Is Sharing A Virtue? Compulsory Licensing and Essential Facilities After Trinko
April 5, 2004


Biographies

Robert Hahn is the cofounder and executive director of the American Enterprise Institute-Brookings Joint Center, which focuses on regulation and antitrust. Previously, he worked for the Council of Economic Advisers. He also has served on the faculties of Harvard University and Carnegie Mellon University. Dr. Hahn frequently contributes to general-interest periodicals and leading scholarly journals, including the New York Times, Wall Street Journal, American Economic Review, Yale Law Journal and Science. Recently, he authored Reviving Regulatory Reform: A Global Perspective and edited High-Stakes Antitrust. This year he will publish an AEI-Brookings book on the economic analysis of regulation and an edited volume on intellectual property rights in high-technology industries. In addition, Dr. Hahn is cofounder of the Community Preparatory School––an inner-city middle school in Providence, Rhode Island, that provides opportunities for disadvantaged youth to achieve their full potential.

Mark Lemley is a professor of law at the University of California, Berkeley School of Law, and is a co-director of the Berkeley Center for Law and Technology. He teaches intellectual property, computer law, patent law, antitrust, and the law of electronic commerce. He is also of counsel to the law firm of Keker & Van Nest, where he litigates and counsels clients in the areas of antitrust, intellectual property and computer law. He is the author of six books and 51 articles on these and related subjects, including the two-volume treatise IP and Antitrust Law. In 2002 he was chosen Boalt's Young Alumnus of the Year. After graduating from law school, he clerked for Judge Dorothy Nelson on the U.S. Court of Appeals for the 9th Circuit.
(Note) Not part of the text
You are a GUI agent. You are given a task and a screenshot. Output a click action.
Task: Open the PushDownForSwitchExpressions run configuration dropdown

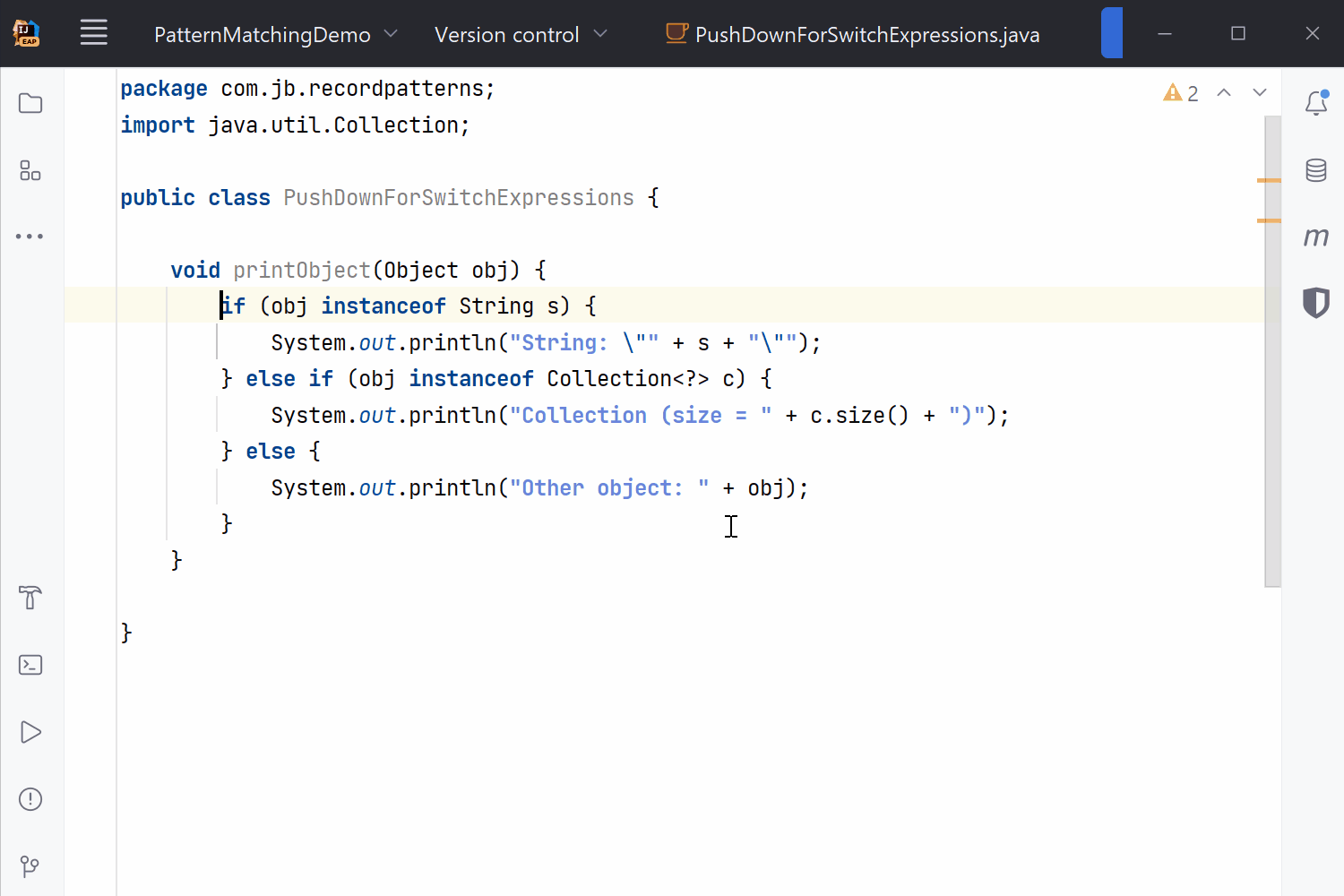[851, 34]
He has also practiced law in Silicon Valley with Brown & Bain and with Fish & Richardson. Before joining the Boalt faculty in January 2000, he was the Marrs McLean Professor of Law at the University of Texas School of Law. In fall 2003 he was a visiting professor at Stanford Law School.

Jean Tirole is scientific director of the Institut d'Economie Industrielle, University of Social Sciences, Toulouse. He is also affiliated with CERAS, Paris and MIT, where he holds a visiting position. Before moving to Toulouse in 1991, he was professor of economics at MIT. In 1998, he was president of the Econometric Society, whose executive committee he has served on since 1993. He is president-elect of the European Economic Association. Jean Tirole received a Doctorate Honoris Causa from the Free University in Brussels in 1989, the Yrjö Jahnsson prize of the European Economic Association in 1993, and the Public Utility Research Center Distinguished Service Award (University of Florida) in 1997. He is a foreign honorary member of the American Academy of Arts and Sciences (1993) and of the American Economic Association (1993). He has also been a Sloan Fellow (1985) and a Guggenheim Fellow (1988). Jean Tirole has published over a hundred professional articles in economics and finance, as well as 6 books including The Theory of Industrial Organisation, Game Theory (with Drew Fudenberg), A Theory of Incentives in Procurement and Regulation (with Jean-Jacques Laffont), The Prudential Regulation of Banks (with Mathias Dewatripont), and Competition in Telecommunications (with Jean-Jacques Laffont). He is currently working on The Theory of Corporate Finance. His research covers industrial organisation, regulation, game theory, banking and finance, and macroeconomics. He received his PhD in economics from MIT in 1981, engineering degrees from Ecole Polytechnique, Paris (1976) and from Ecole Nationale des Ponts et Chaussées, Paris (1978) and a "Doctorat de 3ème cycle'' in decision mathematics from the University Paris IX (1978).